Şarap müzesi ile Apikreni olarak bilinen kireç taşından yapılmış kuyunun yanında Domaine Nicolaides ailesine ait olan ve bu ailenin üçüncü nesli tarafından çalıştırılan bir şarap imalathanesinin bulunduğu da bilgimize getiriliyor. Ancak ben caminin iç kısmı ile Pastelli müzesinin fotoğrafını çekmekle meşgul olduğumdan ne şarap imalathanesini, ne de kuyuyu görme olanağım oldu. Şarap imalathanesinin adadaki en güzel gül şaraplarını imal etmekle ünlendiği ve “Cabernet Sauvignon” ile tatlı olan “dessert” şaraplarını da ürettiği bilgime getiriliyor. Görme imkânı bulamadığım Apikreni kuyusundan su içenlerin sonsuza kadar bu köyde kalacakları rivayet ediliyormuş. Bu kuyuyla ilgili olduğunu sandığım bir rivayet de Hasan Fehmi’in “Güney’de Kalan Değerlerimiz” adlı kitabında yer almaktadır. Rivayete göre bu köy ile civarı M.S XII. Yüzyılda St. John Şövalyelerine aitti. O sıralarda köyün sahibi de bir kadınmış. Bir gün bu kadının oğlu, kuyunun üzerinden atıyla atlamaya teşebbüs ettiği bir sırada kuyuya düşerek ölmüş. Bunun üzerine kadın, saraydaki tüm eşyası ile mücevherlerini kuyuya attıktan sonra kuyuyu toprakla örtmüş ve bir daha dönmemek üzere köyü terk etmiş.  
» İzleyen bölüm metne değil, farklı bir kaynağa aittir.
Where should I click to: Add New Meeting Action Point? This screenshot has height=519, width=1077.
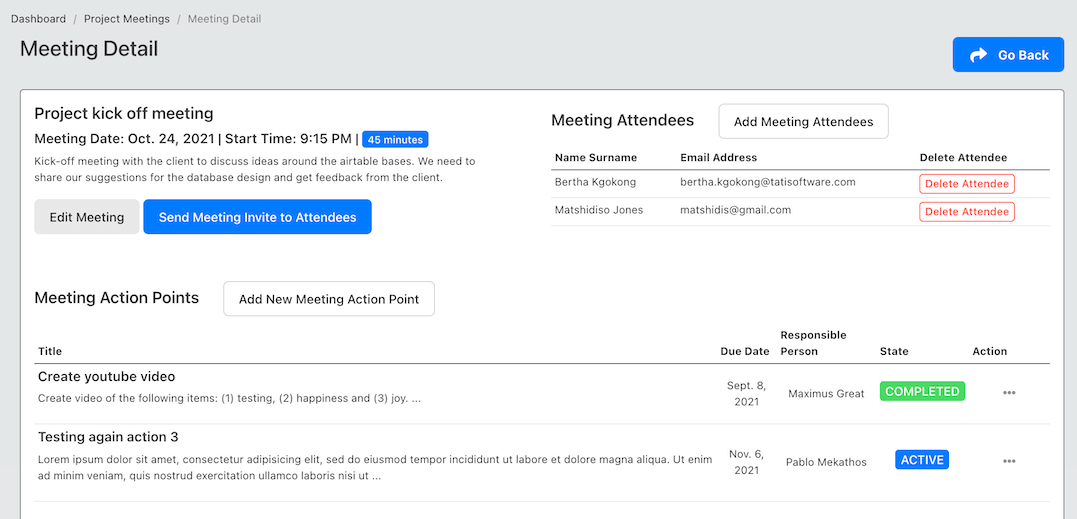329,299
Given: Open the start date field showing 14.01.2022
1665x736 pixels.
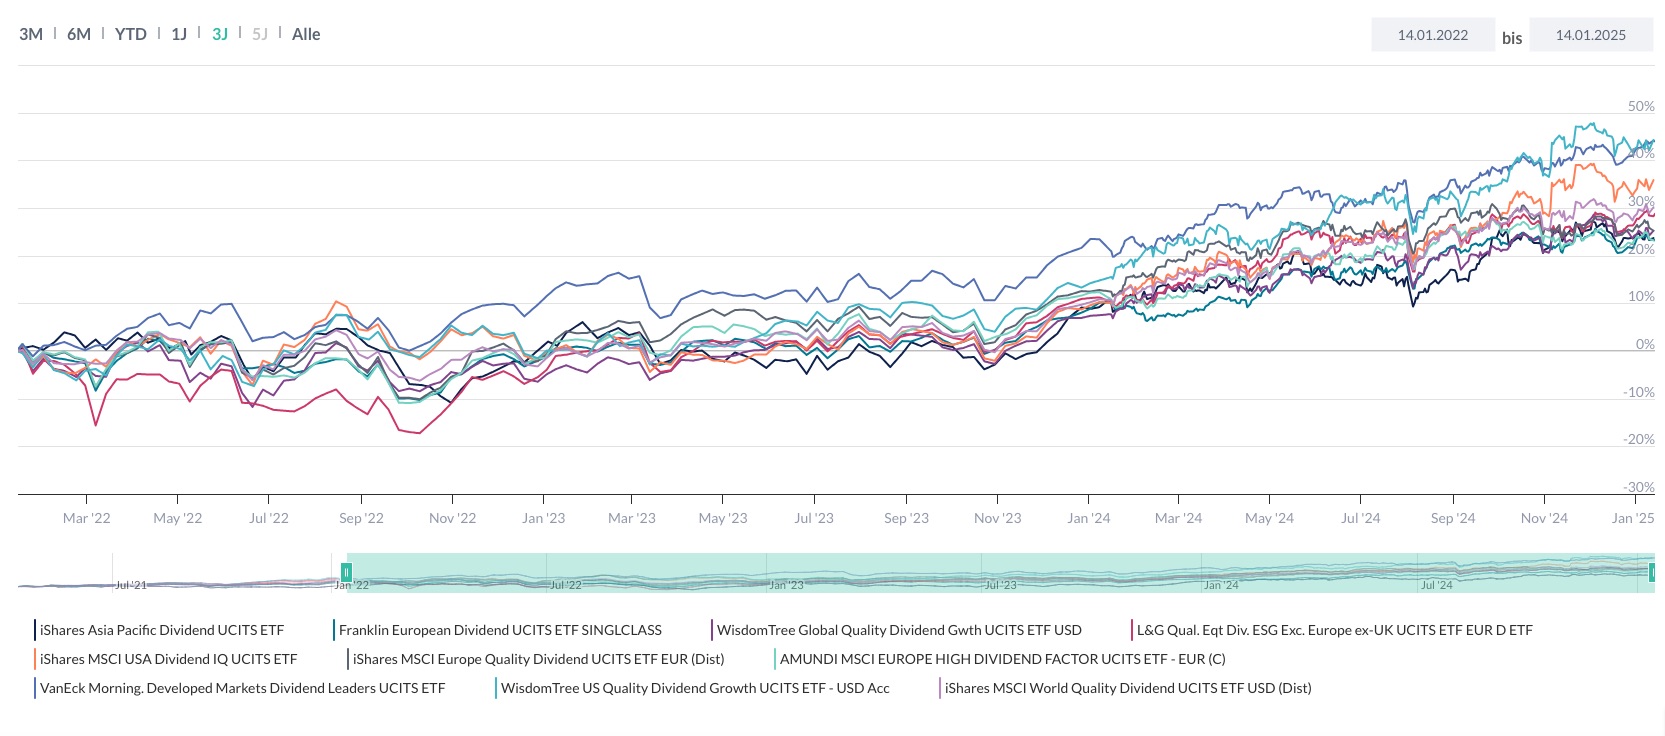Looking at the screenshot, I should tap(1433, 34).
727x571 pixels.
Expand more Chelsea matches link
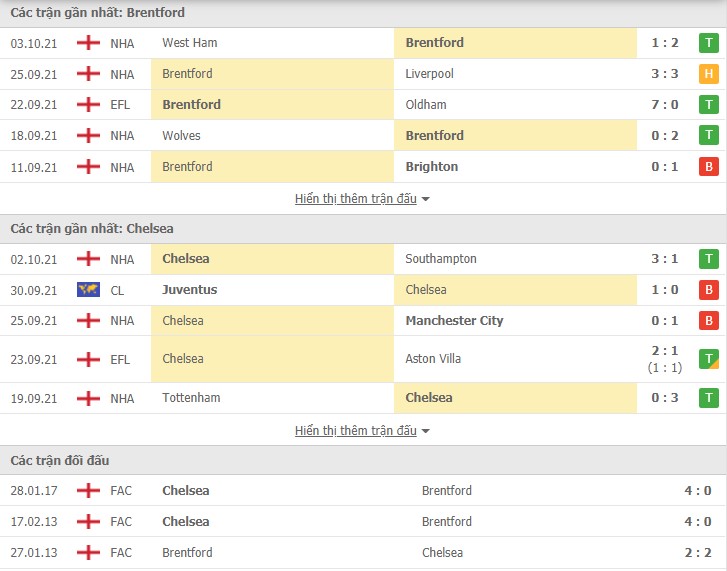(356, 431)
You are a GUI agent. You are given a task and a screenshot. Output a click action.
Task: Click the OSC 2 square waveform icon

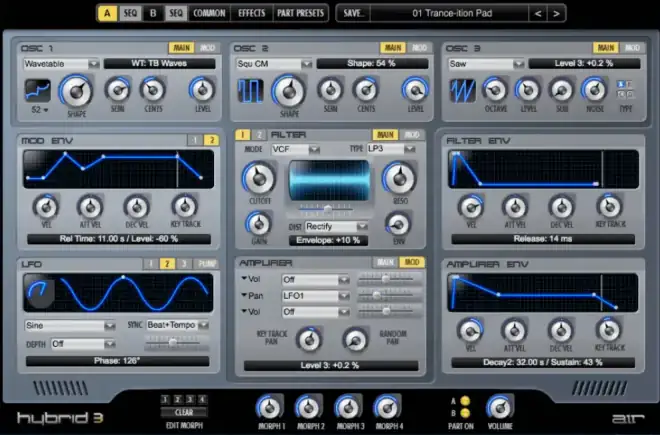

Anoyira’dan Evdime doğru yol alırken sağ yanımızda, üzerinde “Acı olmayan” anlamına gelen “H Apikreni” yazılı olan ikinci bir su kaynağındaki çeşmeyi de ziyaret etmiştik. Gelip geçenlerin içtiği bu çeşme suyunun, Trodos dağlarının eteklerinden kaynaklandıktan sonra yerin altından devam ederek buraya kadar geldiği ve bölgenin en güzel suyu olduğu kaydedilmektedir. Kemerli bir niş içerisinden akan suyun soğuk ve yumuşak olduğu ilk yudumda anlaşılıyor. Pınarla ilgili bir rivayet de bize anlatılıyor. Rivayete göre dinlenmek için buradaki kayanın üzerine oturan tanrıça Afrodit, elini kayaya vurmasıyla oradan su fışkırmaya başlamış. Çeşmeyle ilgili bir başka rivayet ise,  çeşmenin suyundan içen yabancıların köyden bir kişiyle evlenecekleri ve hayatları boyunca bu köyden hiç ayrılmayıp orada kalacakları doğrultusunda.